S17 Pleural Irrigation Trial (PIT): Standard Care Versus Pleural Irrigation, a Randomised Controlled Trial in Patients with Pleural Infection
- CE Hooper1,
- AJ Edey1,
- AJ Wallis1,
- AO Clive2,
- AJ Morley1,
- M Darby1,
- N Zahan1,
- JE Harvey1,
- AR Medford1,
- NA Maskell2
Background Pleural infection remains common with an increasing incidence. It is associated with a high morbidity and mortality. Despite chest tube drainage and antibiotic therapy up to 30% of patients will die or require surgery. Case reports suggest that irrigation of the pleural space with saline may be beneficial but this has never been the tested in the form of a randomised controlled trial.

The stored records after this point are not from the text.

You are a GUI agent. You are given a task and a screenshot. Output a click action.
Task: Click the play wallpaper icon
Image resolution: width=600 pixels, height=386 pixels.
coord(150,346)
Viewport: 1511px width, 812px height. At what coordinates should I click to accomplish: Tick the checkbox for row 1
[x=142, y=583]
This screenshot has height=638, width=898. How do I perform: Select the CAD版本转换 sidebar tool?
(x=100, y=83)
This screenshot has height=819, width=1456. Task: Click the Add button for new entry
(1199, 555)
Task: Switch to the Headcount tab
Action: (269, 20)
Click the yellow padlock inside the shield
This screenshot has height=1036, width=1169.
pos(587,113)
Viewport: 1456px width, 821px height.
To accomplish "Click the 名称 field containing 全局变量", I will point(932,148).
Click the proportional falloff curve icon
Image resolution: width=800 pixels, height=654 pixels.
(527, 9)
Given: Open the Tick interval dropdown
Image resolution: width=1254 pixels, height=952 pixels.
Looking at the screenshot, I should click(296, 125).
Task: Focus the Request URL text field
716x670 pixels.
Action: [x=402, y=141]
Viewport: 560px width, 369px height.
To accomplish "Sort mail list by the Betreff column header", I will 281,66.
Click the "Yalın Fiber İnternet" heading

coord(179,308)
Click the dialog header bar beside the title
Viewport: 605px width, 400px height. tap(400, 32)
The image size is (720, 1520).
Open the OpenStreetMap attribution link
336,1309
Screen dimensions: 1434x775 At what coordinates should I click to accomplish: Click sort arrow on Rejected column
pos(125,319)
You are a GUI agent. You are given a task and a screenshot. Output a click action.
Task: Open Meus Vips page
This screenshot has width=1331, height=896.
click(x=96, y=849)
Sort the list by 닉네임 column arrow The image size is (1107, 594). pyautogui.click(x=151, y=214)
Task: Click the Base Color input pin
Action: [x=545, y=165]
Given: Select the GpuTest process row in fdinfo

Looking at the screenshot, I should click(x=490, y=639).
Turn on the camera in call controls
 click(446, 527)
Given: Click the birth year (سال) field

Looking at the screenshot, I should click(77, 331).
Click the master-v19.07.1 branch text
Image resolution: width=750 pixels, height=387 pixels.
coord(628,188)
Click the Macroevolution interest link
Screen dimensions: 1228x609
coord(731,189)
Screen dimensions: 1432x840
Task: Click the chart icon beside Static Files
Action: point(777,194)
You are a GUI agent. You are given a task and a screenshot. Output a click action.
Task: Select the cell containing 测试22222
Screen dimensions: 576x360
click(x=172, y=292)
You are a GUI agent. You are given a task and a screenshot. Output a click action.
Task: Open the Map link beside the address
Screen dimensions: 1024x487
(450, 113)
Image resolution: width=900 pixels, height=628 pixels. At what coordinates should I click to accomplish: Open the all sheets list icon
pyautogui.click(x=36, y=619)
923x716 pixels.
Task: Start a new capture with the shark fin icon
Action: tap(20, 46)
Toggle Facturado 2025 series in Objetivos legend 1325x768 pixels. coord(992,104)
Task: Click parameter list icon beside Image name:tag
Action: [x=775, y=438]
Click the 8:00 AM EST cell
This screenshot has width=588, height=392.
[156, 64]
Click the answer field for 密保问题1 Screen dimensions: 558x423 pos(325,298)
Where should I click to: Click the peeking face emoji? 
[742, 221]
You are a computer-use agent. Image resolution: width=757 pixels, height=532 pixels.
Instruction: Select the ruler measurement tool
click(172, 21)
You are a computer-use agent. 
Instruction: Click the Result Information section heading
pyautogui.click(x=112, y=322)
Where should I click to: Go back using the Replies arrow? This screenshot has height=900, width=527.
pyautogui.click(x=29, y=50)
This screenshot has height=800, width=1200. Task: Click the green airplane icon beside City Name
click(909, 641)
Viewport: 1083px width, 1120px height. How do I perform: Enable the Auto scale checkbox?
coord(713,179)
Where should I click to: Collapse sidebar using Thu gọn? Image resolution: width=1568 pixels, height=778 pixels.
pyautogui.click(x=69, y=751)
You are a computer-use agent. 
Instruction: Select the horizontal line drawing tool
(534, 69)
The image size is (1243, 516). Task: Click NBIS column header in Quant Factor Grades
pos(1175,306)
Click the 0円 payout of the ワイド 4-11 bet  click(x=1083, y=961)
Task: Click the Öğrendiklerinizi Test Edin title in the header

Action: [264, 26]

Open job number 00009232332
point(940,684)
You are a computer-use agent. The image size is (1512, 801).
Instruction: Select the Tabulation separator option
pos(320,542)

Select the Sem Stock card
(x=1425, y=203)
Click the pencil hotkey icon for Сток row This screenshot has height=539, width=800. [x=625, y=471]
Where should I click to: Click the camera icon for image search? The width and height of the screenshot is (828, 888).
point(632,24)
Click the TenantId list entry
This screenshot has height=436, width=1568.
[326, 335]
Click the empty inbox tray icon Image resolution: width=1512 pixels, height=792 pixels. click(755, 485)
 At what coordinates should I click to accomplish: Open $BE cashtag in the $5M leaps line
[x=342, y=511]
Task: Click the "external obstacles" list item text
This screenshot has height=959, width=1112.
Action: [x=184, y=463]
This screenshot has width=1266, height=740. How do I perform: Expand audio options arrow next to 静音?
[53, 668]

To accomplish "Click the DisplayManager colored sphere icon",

Method Randomised controlled pilot study comparing saline irrigation (250ml normal saline intra-pleurally over one hour, 3 times a day for 3 days) plus best standard care, with best standard care alone, in patients with pleural infection (microbiology positive or pH<7.2 or purulent pleural fluid and clinical infection) requiring chest tube drainage, who had a residual pleural collection on baseline CT thorax. Primary outcome was percentage change in CT pleural volume from day 0 to day 3. Secondary outcomes included referral for surgery, hospital stay and adverse events.
Results 47 patients approached, 38 randomised, 3 excluded (drain fell out/no residual fluid on CT/removal of consent). Saline irrigation results in significant reduction in CT pleural collection volume compared to standard care – Irrigation group 29.15% reduction (95% CI 16.2–62) vs Standard care 13.9% (95% CI –4.1–26.3) p<0.04. There was also a significant reduction in the need for thoracic surgery in the irrigation group 9/17 vs 2/18 p=0.01 (OR 9.0, 95% CI 1.56–51.9). No differences were seen in length of hospital stay or fall in inflammatory markers (CPR, WCC and procalcitinin). The safety profile of saline irrigation was good with no serious complications and adverse events did not differ between groups.
Conclusion Saline irrigation improves fluid drainage in pleural infection (as measured by volumetric CT), leading to reduction in referral for surgery. No change in hospital stay was noted. This study now needs to be repeated as a large multicentre RCT powered to look at mortality and length of hospital stay.